La conclusión obvia de todos los eventos recientes es que Estados Unidos ya no ofrece una garantía de seguridad para sus aliados europeos, o lo que le resulta. El artículo 5 de la Convención de la OTAN, que establece que un ataque armado contra uno o más países de la OTAN se considera un ataque contra todos, siempre fue susceptible a la interpretación. Pero la certeza con la que Hegseeth rechazó la aplicabilidad del artículo para cualquier tropa europea en Ucrania, sugiere una nueva fase.
Igualmente válido es la conclusión de que Estados Unidos cree que necesitan mucha energía para la próxima confrontación con China. La guerra en Ucrania es una distracción desagradable, que se puede subcontratar mejor a los europeos. Por supuesto, ya había señales de que la alianza se había vuelto menos cercana en los últimos años. Pero nunca antes desde la Segunda Guerra Mundial, Europa ha sido devuelta por su cuenta. Al colocar el hacha en la raíz del orden legal internacional, la alianza basada en la alianza está bajo mayor presión que nunca.

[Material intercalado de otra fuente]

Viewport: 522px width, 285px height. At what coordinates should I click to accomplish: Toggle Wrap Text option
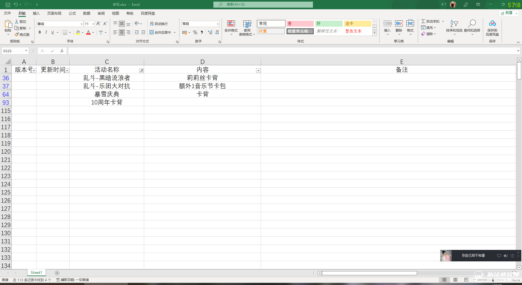159,24
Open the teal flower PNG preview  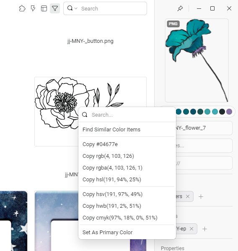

Sin Schadenfreude, el presidente francés Emmanuel Macron repitió la antigua súplica francesa por más autonomía estratégica y económica europea el viernes. Europa tiene que aumentar el ritmo, dijo con razón. En el pasado para frustrar a los franceses, la idea de un avión de combate europeo en la primera ceja levantada en Washington fue intercambiada por la verdadera estadounidense, ahora Estados Unidos parece alentar a Europa a aprender a ciclo sin ruedas laterales. Para no ser escritos lejos de la historia mundial, los países europeos tendrán que invertir en defensa europea a mayor escala y en una industria de defensa europea. No solo deben poder garantizar la supervivencia de Ucrania como un estado independiente, sino también hacer que Europa sea menos vulnerable en un orden mundial desatado.